*OBJECTIVE:* Can you change "width" to "breadth" wherever it appears in the items below, keep everything else the same, and leave the pictures out?

********

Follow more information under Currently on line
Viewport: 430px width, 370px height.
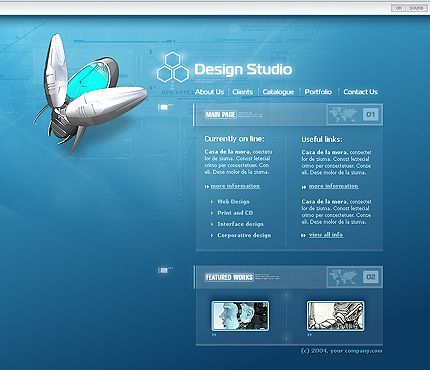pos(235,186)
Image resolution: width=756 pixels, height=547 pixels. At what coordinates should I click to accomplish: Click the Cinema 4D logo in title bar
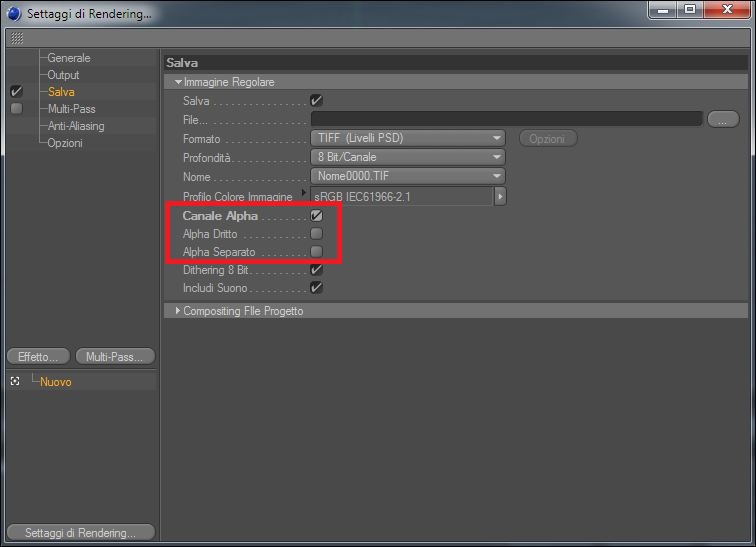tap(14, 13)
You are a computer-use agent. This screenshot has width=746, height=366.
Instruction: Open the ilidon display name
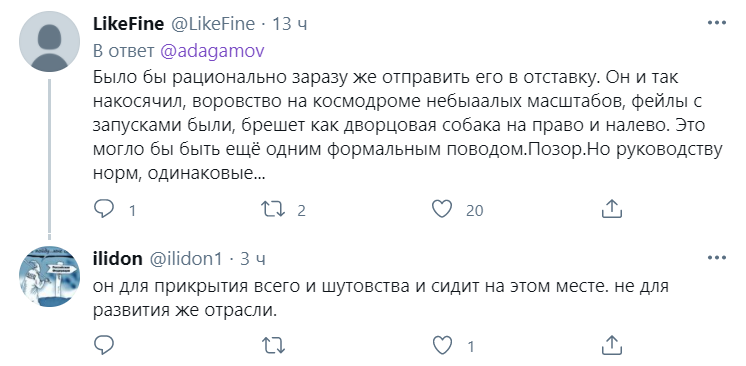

********

*RESPONSE TO THE TASK:*
Follow more information under Currently on line
Viewport: 430px breadth, 370px height.
pos(235,186)
Image resolution: breadth=756 pixels, height=547 pixels. At what coordinates should I click to accomplish: Click the Cinema 4D logo in title bar
tap(14, 13)
You are a computer-use agent. This screenshot has breadth=746, height=366.
Instruction: Open the ilidon display name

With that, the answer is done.